Songs that circulate through diverse commercial as well as noncommercial or folk channels exist as a body of expression that, as we see by the variants of “Yankee Doodle” between the 1740s and Coverly’s time, are shaped through collective acceptance and performance. Becoming widely known, performed, and recreated in the process, they persist as social phenomena. To engage this aspect of songs as cultural phenomena, scholarship must approach them in the plural and in context, analyzing individual examples not in isolation, but rather in relation to conventions, types, and traditions. Hence, the importance of collections such as Thomas’s. 

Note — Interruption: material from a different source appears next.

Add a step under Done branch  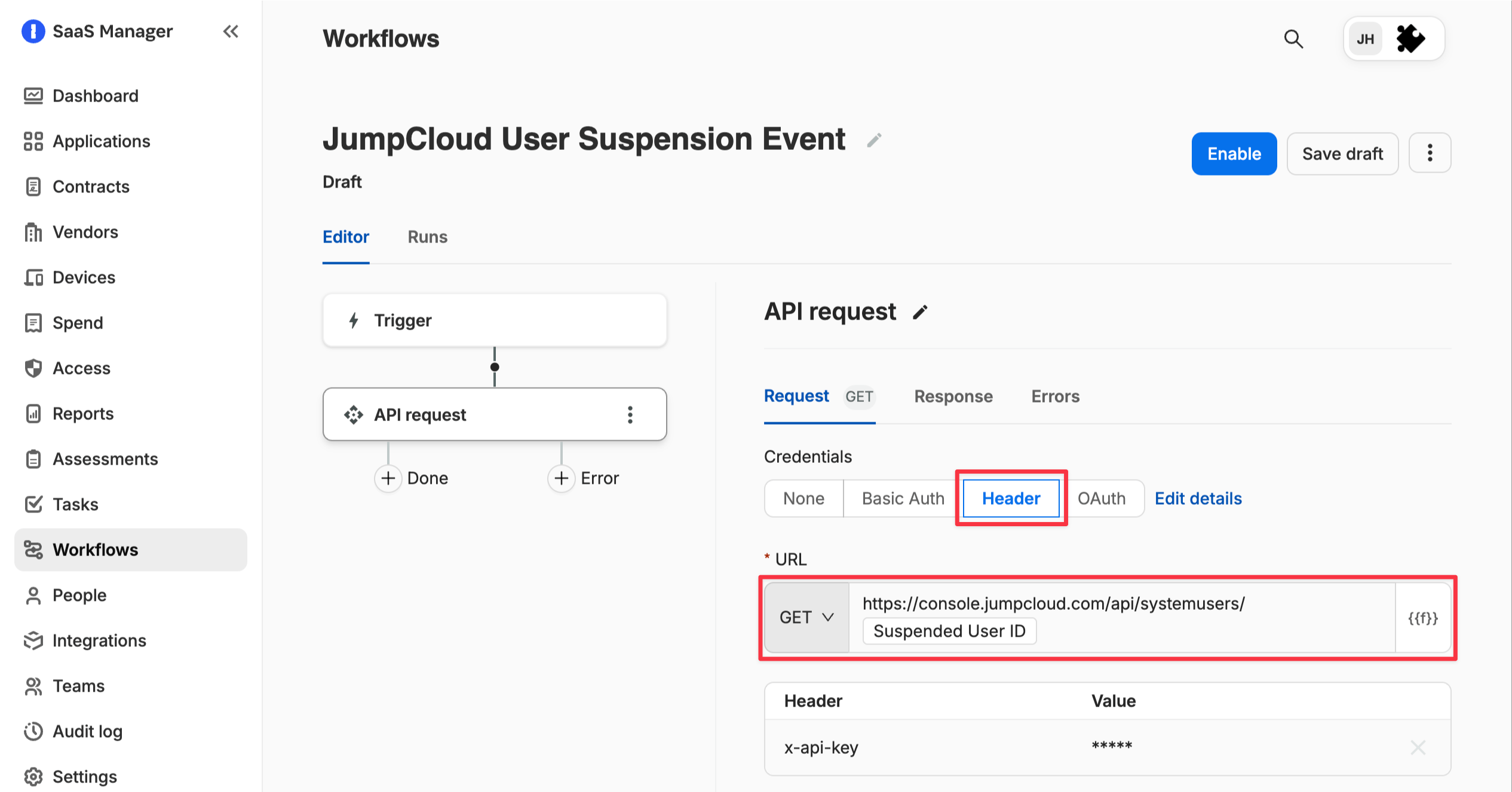click(x=388, y=478)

The concept of “tradition” as folklorists use it conceptualizes this cumulative and conventional character of such forms of expressive art as popular songs, including those in circulation both commercially and noncommercially. Barre Toelken defines the simultaneously “traditional” and “dynamic” subjects of folklorists’ study of such forms, which he characterizes generally as “culturally constructed communicative traditions informally exchanged in dynamic variation through space and time.” Toelken articulates this apparently paradoxical relationship of the key terms “traditional” and “dynamic” as an ongoing reciprocity between stability and change:

Tradition is a compendium of those pre-existing culture-specific materials, assumptions, and options that bear upon the performer more heavily than do his or her own personal tastes and talents. We recognize in the use of tradition that such matters as content and style have been, for the most part, passed on by the culture, but not invented by the performer. Dynamic recognizes on the other hand, that in the processing of these ideas in performance, the artist’s own unique talents of inventiveness within the tradition are highly valued and are expected to operate strongly. (37)

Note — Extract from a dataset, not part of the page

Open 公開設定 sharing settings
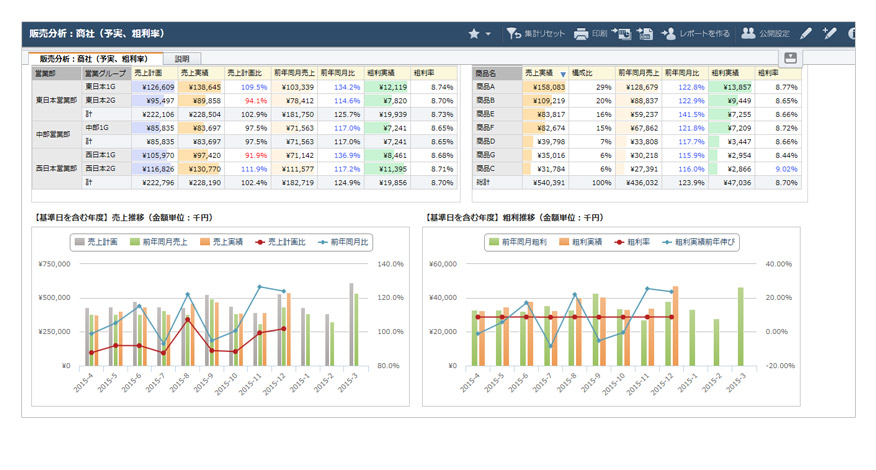The image size is (876, 470). point(765,34)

While Toelken, like many folklorists, focuses on the oral traditions of present-day singers, storytellers, artists, artisans, and so on, his concept of a dynamic tradition characterizes any highly conventionalized body of materials such as the popular songs of early America that occupy our attention here. Indeed, we see this paradox of the dynamic traditionality of songs exemplified in the gradually transforming “Yankee Doodle.” From Coverly’s era to our own, “Yankee Doodle” eventually became so widely and immediately identifiable for Americans that it has served as a model for countless parodying songs (political, sporting, amorous, and so on) that echo its familiar conventions of storyline, language, and tone.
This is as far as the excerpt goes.